Activity
Select all lines in the records that include "прокладки".

Supplied data
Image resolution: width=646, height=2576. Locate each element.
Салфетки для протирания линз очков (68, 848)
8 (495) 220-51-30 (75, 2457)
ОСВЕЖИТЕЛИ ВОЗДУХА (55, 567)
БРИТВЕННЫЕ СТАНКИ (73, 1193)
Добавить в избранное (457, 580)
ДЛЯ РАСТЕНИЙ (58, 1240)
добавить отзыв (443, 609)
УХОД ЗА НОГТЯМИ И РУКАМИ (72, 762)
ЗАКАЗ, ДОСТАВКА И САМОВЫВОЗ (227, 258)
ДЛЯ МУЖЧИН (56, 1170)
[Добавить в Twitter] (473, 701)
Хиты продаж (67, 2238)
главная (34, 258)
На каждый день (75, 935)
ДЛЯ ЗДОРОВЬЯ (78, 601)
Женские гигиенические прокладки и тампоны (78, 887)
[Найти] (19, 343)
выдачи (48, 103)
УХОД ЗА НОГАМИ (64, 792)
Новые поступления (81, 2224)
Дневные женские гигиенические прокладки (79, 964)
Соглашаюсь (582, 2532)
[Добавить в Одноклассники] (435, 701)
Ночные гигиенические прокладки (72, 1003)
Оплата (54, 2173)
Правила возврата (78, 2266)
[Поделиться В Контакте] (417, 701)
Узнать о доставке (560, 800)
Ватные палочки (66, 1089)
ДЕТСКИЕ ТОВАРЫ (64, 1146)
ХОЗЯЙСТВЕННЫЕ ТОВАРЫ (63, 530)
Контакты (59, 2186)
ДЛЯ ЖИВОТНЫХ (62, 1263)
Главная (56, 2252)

Expected answer
Женские гигиенические прокладки и тампоны (78, 887)
Дневные женские гигиенические прокладки (79, 964)
Ночные гигиенические прокладки (72, 1003)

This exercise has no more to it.